# /dev/bpf40 mknod problem



## t4z3v4r3d (Sep 13, 2010)

Hello i want to install Nessus by port but :


```
[root@winkiller /dev]# mknod /dev/bpf40 c 100 0 
mknod: /dev/bpf40: No such file or directory 
-------------------- 
[root@winkiller /dev]# grep bpf /usr/src/sys/i386/conf/GENERIC 
# The `bpf' device enables the Berkeley Packet Filter. 
# Note that 'bpf' is required for DHCP. 
device          bpf             # Berkeley packet filter 
======================= 
[root@winkiller /dev]# uname -a 
FreeBSD winkiller 8.1-STABLE FreeBSD 8.1-STABLE #5: Mon Sep 13 14:39:07 IRDT 2010     root@winkiller:/usr/obj/usr/src/sys/GENERIC  i386
```


----------



## jasmine (Sep 13, 2010)

Can't you open /dev/bpf regularly?


----------



## t4z3v4r3d (Sep 13, 2010)

```
[root@winkiller /dev]# cat bpf
cat: bpf: Device not configured
```


----------



## phospher (Sep 13, 2010)

You do realize that the nessus port is very old right?

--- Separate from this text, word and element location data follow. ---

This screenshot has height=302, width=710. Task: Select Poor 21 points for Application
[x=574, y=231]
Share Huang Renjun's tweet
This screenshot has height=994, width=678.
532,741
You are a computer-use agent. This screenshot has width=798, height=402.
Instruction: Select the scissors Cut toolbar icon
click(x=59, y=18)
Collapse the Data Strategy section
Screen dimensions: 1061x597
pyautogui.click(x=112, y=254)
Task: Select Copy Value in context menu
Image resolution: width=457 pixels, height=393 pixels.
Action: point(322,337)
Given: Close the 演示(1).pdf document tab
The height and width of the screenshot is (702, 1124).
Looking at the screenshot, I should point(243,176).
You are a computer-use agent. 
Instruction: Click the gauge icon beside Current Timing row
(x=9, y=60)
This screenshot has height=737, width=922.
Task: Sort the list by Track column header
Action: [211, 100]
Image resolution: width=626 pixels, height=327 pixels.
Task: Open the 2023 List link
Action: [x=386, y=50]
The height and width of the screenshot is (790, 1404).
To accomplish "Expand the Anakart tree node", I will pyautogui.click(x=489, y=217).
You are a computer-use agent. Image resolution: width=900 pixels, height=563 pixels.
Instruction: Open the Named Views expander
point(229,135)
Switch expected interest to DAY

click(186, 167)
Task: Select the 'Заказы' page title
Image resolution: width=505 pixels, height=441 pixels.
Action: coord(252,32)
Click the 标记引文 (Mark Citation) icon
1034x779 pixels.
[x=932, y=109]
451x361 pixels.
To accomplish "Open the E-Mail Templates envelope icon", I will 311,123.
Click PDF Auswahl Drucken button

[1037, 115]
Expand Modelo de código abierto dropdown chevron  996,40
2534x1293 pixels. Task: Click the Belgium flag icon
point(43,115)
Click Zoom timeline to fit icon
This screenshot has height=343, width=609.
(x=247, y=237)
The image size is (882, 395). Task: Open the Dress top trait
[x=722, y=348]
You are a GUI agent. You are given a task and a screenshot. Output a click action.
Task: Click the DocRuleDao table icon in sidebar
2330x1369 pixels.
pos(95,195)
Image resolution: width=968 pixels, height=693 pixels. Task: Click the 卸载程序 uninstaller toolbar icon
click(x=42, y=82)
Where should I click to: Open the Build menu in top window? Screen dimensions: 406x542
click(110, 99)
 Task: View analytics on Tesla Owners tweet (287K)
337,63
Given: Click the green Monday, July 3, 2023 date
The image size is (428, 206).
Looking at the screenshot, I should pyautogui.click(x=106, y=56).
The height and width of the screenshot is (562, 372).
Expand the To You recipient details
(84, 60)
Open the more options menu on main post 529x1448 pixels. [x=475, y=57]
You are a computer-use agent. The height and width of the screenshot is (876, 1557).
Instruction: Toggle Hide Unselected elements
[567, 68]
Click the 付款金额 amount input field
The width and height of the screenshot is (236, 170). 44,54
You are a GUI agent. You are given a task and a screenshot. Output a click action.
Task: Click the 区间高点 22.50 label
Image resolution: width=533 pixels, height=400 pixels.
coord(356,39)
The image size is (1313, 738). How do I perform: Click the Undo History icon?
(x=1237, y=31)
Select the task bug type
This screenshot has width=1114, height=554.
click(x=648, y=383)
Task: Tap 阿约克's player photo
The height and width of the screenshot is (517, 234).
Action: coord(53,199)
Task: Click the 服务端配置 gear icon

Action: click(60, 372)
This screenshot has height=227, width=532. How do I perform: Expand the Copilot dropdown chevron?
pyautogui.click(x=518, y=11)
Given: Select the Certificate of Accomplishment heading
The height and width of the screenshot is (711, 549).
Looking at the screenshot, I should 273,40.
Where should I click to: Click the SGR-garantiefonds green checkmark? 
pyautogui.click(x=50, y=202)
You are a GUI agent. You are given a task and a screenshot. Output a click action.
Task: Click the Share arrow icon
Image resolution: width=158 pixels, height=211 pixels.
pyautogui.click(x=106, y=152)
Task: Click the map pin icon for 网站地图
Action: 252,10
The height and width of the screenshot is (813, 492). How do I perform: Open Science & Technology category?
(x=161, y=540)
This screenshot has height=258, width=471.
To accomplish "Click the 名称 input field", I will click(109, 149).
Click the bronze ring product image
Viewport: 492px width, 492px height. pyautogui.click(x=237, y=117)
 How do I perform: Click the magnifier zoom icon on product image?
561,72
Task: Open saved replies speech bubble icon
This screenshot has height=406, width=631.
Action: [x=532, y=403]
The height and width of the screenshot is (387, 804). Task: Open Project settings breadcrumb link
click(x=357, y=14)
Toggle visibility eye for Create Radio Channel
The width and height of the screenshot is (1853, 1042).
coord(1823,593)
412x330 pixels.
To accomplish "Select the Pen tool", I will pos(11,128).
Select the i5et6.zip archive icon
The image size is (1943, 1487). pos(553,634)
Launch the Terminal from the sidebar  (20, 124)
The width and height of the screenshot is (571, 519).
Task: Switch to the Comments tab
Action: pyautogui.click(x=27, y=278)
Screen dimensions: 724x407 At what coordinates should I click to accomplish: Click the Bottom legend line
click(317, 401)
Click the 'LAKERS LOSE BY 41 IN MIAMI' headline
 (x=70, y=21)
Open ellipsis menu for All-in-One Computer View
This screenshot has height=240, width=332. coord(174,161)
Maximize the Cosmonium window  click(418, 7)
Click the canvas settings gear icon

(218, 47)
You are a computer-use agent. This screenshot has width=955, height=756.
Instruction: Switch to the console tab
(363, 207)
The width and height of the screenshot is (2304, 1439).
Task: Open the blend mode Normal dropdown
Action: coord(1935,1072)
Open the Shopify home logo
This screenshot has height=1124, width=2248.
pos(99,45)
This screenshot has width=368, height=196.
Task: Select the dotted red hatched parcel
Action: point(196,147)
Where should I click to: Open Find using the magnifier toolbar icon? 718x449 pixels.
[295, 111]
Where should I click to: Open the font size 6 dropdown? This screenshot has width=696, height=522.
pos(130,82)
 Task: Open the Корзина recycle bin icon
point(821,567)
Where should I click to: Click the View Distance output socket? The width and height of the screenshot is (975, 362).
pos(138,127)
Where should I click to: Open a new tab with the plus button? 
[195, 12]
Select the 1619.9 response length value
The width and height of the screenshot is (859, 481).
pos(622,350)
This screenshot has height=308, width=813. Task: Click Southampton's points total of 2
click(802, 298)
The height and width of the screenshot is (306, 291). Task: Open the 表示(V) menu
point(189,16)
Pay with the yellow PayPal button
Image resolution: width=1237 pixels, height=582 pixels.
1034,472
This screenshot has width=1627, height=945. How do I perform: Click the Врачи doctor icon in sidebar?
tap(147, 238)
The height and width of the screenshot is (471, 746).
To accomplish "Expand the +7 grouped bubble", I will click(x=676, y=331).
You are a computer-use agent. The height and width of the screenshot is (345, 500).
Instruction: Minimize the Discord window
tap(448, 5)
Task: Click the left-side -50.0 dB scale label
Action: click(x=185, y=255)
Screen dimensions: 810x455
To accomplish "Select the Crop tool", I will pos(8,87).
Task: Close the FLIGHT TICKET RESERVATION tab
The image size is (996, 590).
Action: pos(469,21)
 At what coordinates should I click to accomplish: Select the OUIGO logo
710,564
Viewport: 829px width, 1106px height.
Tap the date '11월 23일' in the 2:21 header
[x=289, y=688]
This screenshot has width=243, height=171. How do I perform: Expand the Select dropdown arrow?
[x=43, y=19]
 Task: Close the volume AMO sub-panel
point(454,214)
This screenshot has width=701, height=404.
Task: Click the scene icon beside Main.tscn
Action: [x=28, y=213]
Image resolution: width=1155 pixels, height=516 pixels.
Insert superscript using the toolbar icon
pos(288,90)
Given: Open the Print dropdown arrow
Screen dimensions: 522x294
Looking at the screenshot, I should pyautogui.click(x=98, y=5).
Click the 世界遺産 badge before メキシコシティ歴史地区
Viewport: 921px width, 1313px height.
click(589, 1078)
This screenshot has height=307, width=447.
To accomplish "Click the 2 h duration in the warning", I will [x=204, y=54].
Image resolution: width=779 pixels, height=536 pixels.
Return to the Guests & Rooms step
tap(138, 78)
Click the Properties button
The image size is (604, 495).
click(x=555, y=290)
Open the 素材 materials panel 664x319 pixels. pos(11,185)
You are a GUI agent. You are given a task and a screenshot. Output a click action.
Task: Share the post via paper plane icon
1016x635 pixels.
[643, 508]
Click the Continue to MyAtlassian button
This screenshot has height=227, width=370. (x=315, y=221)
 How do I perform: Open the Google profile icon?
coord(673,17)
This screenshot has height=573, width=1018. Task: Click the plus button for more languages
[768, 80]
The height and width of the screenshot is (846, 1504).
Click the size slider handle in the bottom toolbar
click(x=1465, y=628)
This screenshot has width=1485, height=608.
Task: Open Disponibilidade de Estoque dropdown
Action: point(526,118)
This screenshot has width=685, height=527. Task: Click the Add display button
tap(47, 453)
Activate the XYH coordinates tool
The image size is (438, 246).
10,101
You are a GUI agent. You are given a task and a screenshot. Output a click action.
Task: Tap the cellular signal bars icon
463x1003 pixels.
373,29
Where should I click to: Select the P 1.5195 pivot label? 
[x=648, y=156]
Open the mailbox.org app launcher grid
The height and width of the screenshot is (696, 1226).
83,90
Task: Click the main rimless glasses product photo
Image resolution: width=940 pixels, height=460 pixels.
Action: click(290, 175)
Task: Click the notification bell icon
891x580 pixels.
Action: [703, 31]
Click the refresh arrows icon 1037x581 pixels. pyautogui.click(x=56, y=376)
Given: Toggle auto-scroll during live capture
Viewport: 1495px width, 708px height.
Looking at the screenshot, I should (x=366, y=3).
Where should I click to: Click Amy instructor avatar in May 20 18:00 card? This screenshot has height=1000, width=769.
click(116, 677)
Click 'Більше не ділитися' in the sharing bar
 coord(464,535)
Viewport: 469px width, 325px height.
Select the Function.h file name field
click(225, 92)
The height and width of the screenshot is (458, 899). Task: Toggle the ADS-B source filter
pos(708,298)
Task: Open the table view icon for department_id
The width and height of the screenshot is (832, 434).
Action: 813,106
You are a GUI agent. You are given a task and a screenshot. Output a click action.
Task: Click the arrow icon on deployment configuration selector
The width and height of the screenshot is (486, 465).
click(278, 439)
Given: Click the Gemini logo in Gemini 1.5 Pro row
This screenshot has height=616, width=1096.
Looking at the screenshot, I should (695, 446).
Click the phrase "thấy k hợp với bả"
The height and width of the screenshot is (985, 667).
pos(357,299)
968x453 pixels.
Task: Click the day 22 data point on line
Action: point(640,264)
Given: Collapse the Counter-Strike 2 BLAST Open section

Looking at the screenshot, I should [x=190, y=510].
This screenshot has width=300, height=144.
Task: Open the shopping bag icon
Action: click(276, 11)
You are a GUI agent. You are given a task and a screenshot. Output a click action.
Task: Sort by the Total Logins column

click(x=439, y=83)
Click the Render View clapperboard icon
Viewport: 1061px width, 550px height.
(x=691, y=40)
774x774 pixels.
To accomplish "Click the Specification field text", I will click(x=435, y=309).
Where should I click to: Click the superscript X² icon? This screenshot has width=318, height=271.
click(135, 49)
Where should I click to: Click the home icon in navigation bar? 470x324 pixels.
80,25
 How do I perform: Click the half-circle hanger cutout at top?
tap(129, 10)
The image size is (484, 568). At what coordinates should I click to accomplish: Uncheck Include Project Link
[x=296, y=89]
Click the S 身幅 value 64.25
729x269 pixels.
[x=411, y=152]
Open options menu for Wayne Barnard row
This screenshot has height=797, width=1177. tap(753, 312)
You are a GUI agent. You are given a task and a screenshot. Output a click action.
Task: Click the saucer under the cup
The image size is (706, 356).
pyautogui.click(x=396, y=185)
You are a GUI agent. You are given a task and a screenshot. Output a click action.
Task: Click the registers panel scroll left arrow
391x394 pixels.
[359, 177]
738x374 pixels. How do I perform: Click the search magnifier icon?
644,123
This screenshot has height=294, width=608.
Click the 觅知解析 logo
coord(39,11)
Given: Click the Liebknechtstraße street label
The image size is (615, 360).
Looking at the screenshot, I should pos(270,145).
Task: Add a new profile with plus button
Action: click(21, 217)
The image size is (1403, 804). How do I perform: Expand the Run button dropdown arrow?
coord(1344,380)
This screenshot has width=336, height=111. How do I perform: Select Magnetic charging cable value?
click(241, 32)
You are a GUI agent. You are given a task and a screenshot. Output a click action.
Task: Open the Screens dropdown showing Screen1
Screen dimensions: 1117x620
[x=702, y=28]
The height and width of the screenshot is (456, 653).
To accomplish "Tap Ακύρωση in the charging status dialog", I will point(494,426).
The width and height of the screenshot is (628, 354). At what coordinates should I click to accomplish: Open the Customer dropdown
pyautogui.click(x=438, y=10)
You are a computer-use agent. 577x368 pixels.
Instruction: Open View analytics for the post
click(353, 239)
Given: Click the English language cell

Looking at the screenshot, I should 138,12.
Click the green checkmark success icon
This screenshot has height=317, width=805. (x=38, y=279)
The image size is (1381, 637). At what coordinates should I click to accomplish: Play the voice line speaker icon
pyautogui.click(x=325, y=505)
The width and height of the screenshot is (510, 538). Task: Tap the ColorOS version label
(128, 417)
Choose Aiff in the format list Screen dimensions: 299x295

Since it went commercial it's no longer maintained. The current port is 2.2.9. You are probably better off just going to their website.


----------



## jasmine (Sep 14, 2010)

t4z3v4r3d said:
			
		

> cat: bpf: Device not configured


Nah, most devices don't support read(2) syscall. Try to replace every instance /dev/bpfXY with /dev/bpf and see if it works.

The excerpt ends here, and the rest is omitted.